New York, March 25, 2024 – The following statement was released today by Central Park Zoo:

Postmortem testing has been completed for Flaco, the Eurasian eagle owl that was found down in the courtyard of a Manhattan building a little over a year after his enclosure at the Central Park Zoo was vandalized on February 2, 2023. Onlookers reported that Flaco had flown into a building on the Upper West Side of Manhattan on February 23, 2024, and acute trauma was found at necropsy.

Bronx Zoo veterinary pathologists determined that in addition to the traumatic injuries, Flaco had two significant underlying conditions. He had a severe pigeon herpesvirus from eating feral pigeons that had become part of his diet, and exposure to four different anticoagulant rodenticides that are commonly used for rat control in New York City. These factors would have been debilitating and ultimately fatal, even without a traumatic injury, and may have predisposed him to flying into or falling from the building.

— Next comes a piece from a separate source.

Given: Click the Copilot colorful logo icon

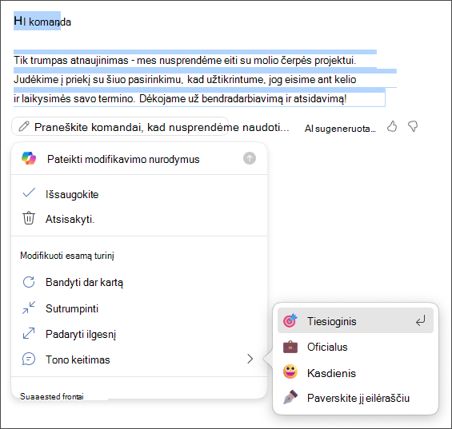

The identified herpesvirus can be carried by healthy pigeons but may cause fatal disease in birds of prey including owls infected by eating pigeons. This virus has been previously found in New York City pigeons and owls. In Flaco’s case, the viral infection caused severe tissue damage and inflammation in many organs, including the spleen, liver, gastrointestinal tract, bone marrow, and brain.  

No other contributing factors were identified through the extensive testing that was performed.

Flaco’s severe illness and death are ultimately attributed to a combination of factors—infectious disease, toxin exposures, and traumatic injuries—that underscore the hazards faced by wild birds, especially in an urban setting.

Toxicology testing also revealed trace amounts of DDE, a breakdown product of the pesticide DDT, but the levels detected in Flaco were not clinically significant and did not contribute to his death. Although DDT has been banned in the United States since the early 1970s, it and its breakdown products are remarkably persistent in the environment, and this finding is reminder of the long legacy of DDT and its dire effects on wild bird populations.